Records >>
######
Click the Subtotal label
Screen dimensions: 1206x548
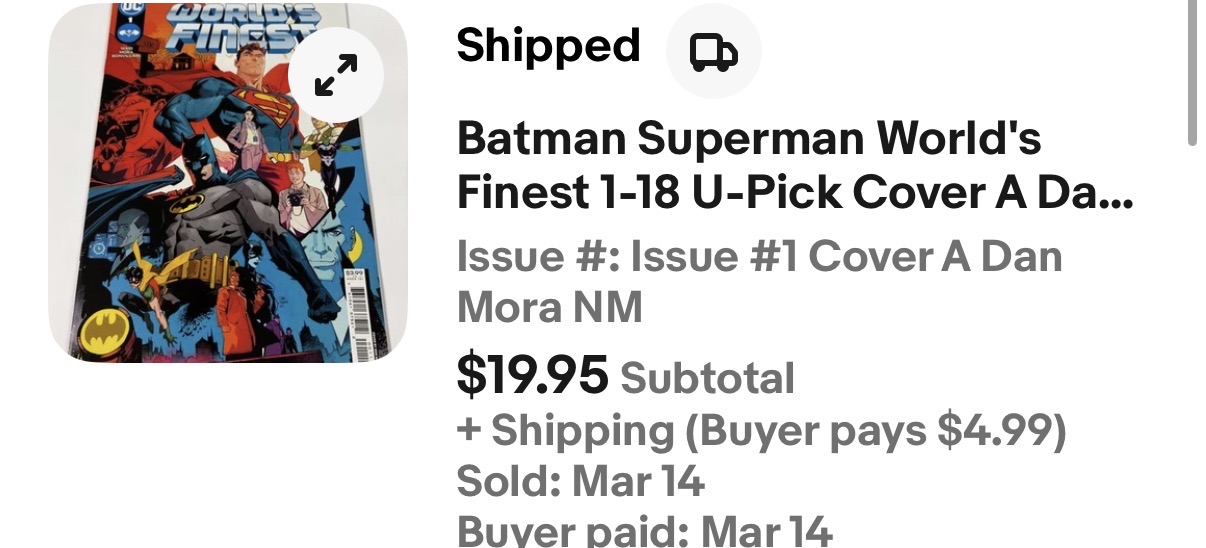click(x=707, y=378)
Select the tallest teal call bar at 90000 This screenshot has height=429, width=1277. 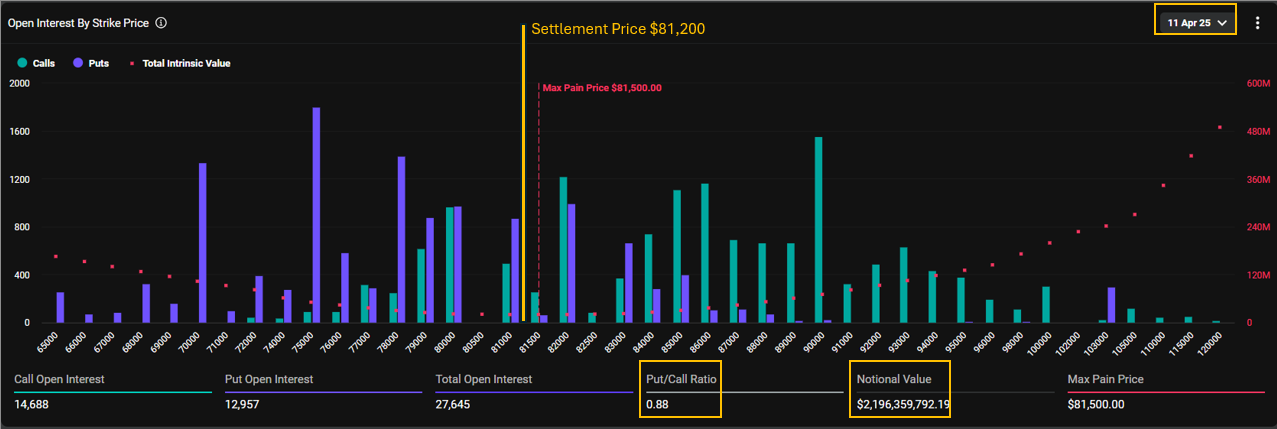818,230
######
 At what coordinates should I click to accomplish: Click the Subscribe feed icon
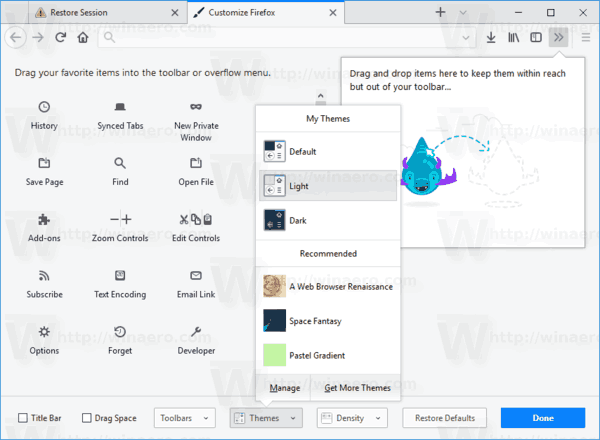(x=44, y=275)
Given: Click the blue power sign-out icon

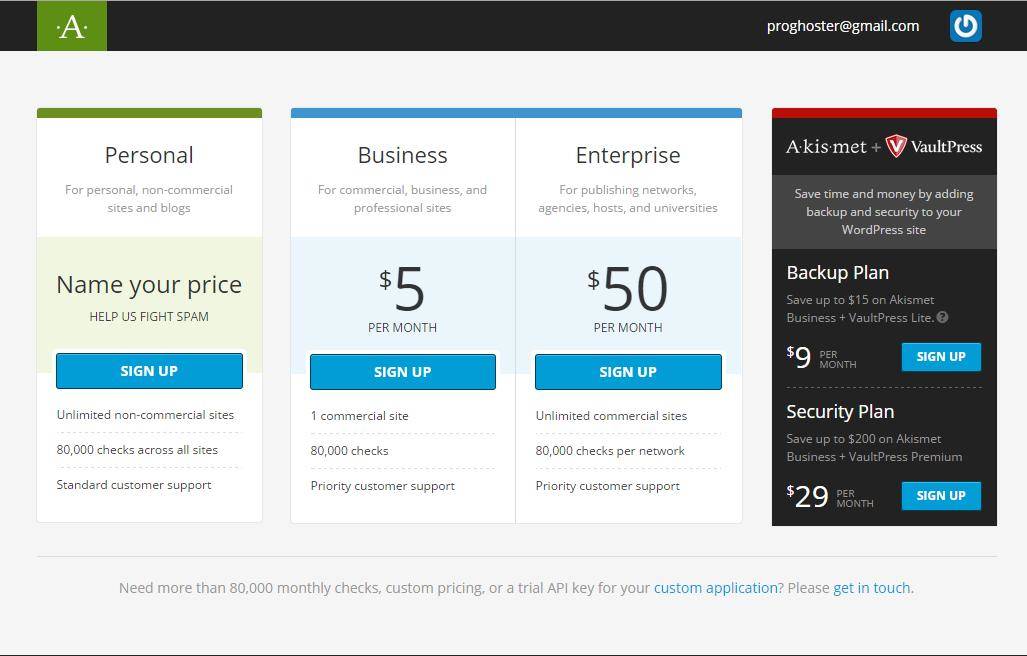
######
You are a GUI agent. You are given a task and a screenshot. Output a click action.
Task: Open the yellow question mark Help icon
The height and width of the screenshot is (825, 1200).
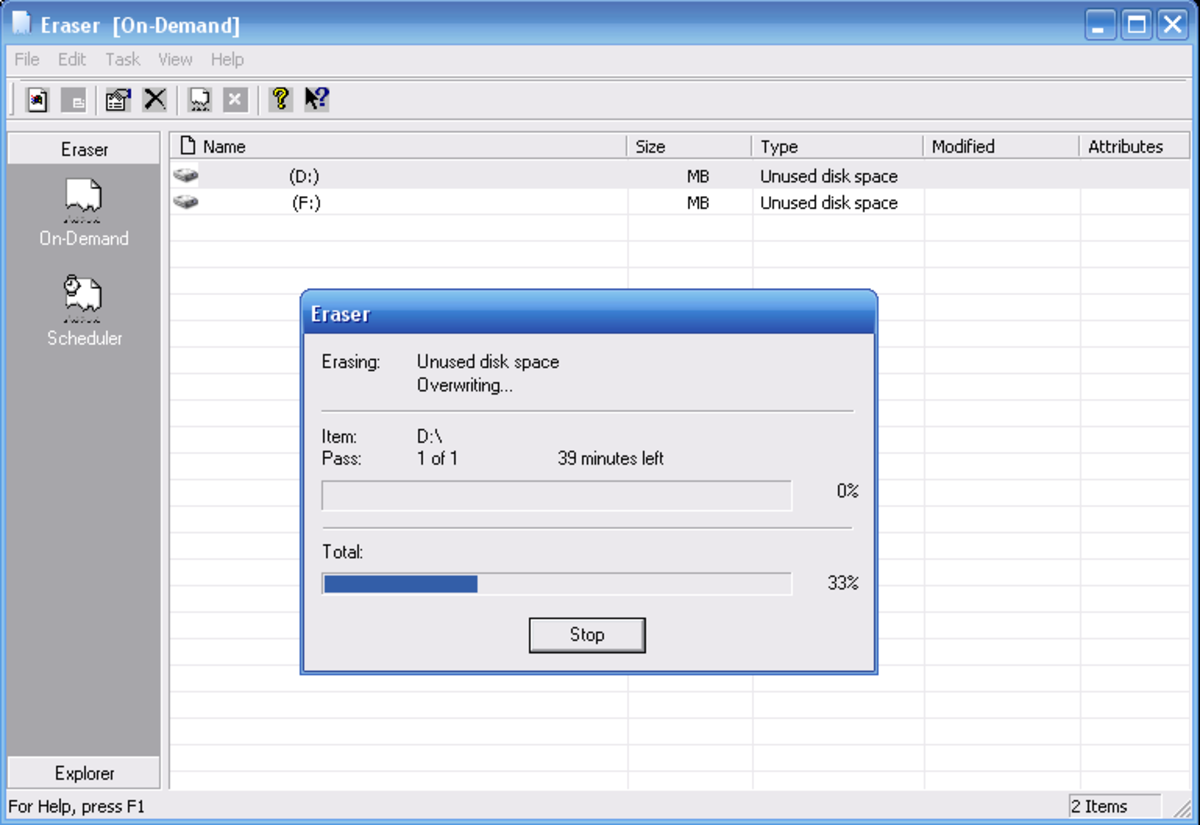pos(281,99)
######
The problem >> With pictures omitted, repeat the entries above word for word from the line holding "At what coordinates" down to the line holding "Given: Click the blue power sign-out icon", keeping both of those lines.

Task response >>
 At what coordinates should I click to accomplish: Click the Subscribe feed icon
(x=44, y=275)
Given: Click the blue power sign-out icon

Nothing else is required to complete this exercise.